L’avocat a cité plusieurs situations dans lesquelles des proches se sont affrontés après un décès, notamment des frères et sœurs se disputant la maison familiale et des désaccords impliquant des partenaires de longue date et des enfants. Il a déclaré que certains conflits familiaux ont conduit à des violences et à de longues procédures judiciaires qui absorbent les ressources mêmes que les proches tentent de revendiquer.
“La conséquence générale ici est que personne ne gagne lorsqu’une famille se déchire,” a déclaré M. Belnavis.
Belnavis a expliqué qu’un testament précise qui doit hériter des actifs d’une personne, qui doit administrer la succession et qui doit assumer la responsabilité des personnes à charge après le décès. “C’est votre voix après votre mort,” a-t-il dit.
Il a également abordé des notions de planification successorale telles que la succession testamentaire, la succession ab intestat, les exécuteurs testamentaires et les administrateurs. Même lorsqu’un testament existe, a-t-il averti, il doit être correctement rédigé et juridiquement valide afin de réduire le risque de contestations ultérieures.

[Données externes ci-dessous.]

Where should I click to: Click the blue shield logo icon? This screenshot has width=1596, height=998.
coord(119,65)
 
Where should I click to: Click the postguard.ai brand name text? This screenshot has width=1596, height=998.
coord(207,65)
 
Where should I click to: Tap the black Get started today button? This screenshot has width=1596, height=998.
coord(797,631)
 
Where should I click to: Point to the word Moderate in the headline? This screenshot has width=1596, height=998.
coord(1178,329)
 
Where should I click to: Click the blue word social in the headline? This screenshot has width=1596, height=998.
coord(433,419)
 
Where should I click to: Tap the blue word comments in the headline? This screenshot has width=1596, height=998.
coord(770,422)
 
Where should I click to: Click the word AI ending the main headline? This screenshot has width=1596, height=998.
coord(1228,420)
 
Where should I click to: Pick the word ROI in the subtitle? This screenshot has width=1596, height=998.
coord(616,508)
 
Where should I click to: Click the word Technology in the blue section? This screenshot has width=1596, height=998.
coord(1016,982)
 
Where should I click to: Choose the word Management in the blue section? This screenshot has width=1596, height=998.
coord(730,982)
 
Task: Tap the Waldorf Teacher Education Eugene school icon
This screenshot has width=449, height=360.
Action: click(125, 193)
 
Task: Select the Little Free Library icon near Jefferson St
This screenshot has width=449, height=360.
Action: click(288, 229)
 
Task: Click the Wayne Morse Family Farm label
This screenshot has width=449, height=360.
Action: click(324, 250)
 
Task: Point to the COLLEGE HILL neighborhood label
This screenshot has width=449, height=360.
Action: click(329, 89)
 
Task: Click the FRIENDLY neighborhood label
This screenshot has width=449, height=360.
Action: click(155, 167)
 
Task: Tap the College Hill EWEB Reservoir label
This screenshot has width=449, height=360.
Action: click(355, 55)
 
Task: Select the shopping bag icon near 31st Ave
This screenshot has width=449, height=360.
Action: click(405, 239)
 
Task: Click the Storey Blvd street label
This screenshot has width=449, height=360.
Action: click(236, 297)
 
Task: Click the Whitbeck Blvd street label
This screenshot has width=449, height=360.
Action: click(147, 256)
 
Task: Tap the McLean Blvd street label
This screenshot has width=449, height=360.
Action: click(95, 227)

Belnavis a exhorté les Jamaïcains à consulter des professionnels du droit et de la finance qualifiés au lieu de dépendre de conseils informels. Bien que certaines personnes évitent l’aide professionnelle en raison de son coût, il a déclaré qu’une telle décision peut exposer les familles à des dépenses bien plus importantes.
“Vous essayez d’économiser un peu d’argent… pour créer un problème qui coûtera des millions de dollars,” a-t-il dit.
Il a ajouté que les institutions financières peuvent aider en sensibilisant leurs clients, en offrant un soutien en matière de gestion de patrimoine et de transmission, et en portant l’information sur la planification successorale dans les communautés. Des dossiers financiers bien tenus et des actifs clairement documentés, a-t-il dit, facilitent le règlement d’une succession par les proches.
Belnavis a également encouragé les personnes à anticiper les transferts d’actifs et à organiser les documents essentiels, mots de passe et informations financières afin que leurs proches ne soient pas laissés à chercher en pleine crise.
“Un conseil important est de mettre en place un système grâce auquel, si vous êtes frappé d’incapacité ou décédé, une personne de confiance ou l’un de vos exécuteurs testamentaires puisse accéder facilement aux documents et aux informations. Cela peut être crucial en cas d’urgence ou pour rendre correctement compte d’une succession.”
Il a déclaré que les Jamaïcains devraient considérer la planification successorale non seulement comme une préparation à la mort, mais aussi comme un élément d’un bien-être financier plus large et un moyen de protéger la prochaine génération.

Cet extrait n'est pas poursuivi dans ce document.